The first thing we start with is opening the can up.  Lots of people think that those tabs on these stock motors should be "bent back straight" to open the can and at first look (and first try) it seems like the thing to do.  But after cramming a small flat head screw driver through either your fingers or somewhere else on your hand the following method becomes a real no-brainer. 

In the picture below I am demonstrating the use of a dremmel cut off wheel to grind the tabs off.  This works great.  I guess your next question is how do we put it back together if we grind the locking devices off?  We are going to eliminate this masochistic retaining method by installing two retaining screws later on in this process.


The picture below shows what the tabs look like after the correct amount of metal was ground away.  The trick here is not to grind too much.  You should be able to see a fine line of a gap when you have ground enough.  In the picture below I had scraped the gap with a pocket knife to cause it to show better in the picture.


On this particular model of motor can the endbell is metal and is held in by four additional (SMALL) crimps and I also ground those off.  I have bent those back with a needle-nose pliers on other projects with good success.  I ground them off this time for consistency.  I find both methods work fine.



This picture shows the endbell coming out.  This is best achieved by tapping on the armature shaft (pinion end) with a small hammer or such.  (I used pliers, shameful, I know, but what the heck, it worked and I am not taking my pliers to the fair this year to win a blue ribbon for mar free appearance.)

Note the metal shavings remaining from the tab grinding operation.  We will deal with that later, no worries at this time.  Keep watching, we are not ready to pull the armature yet.
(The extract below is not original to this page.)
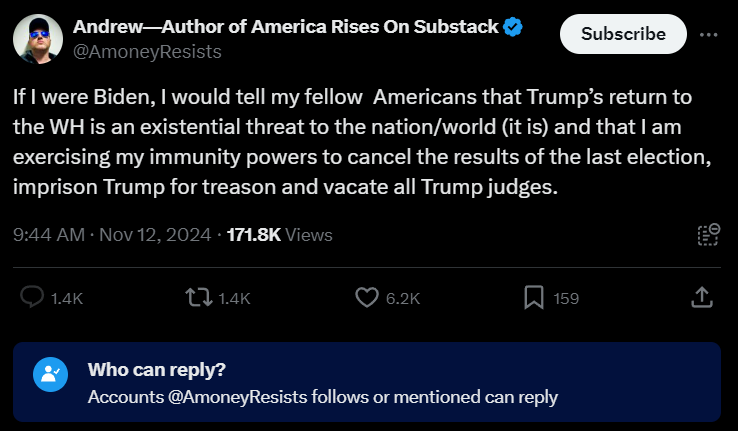Click the Who can reply? heading
This screenshot has height=431, width=738.
coord(157,370)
On these kind of motors you need to show some concern for the brushes when you remove the endbell.  In the picture below I am pushing the armature on the pinion end while gently pulling on the endbell at the other end of the armature.  This way you don't bend the brushes while ripping them past the armature as well as break the fiber washers that usually stick to the top of the armature on the end of the shaft.  Pull it out gently and all will be fine.  Even if you don't get the arm out with the commutator still set in the endbell.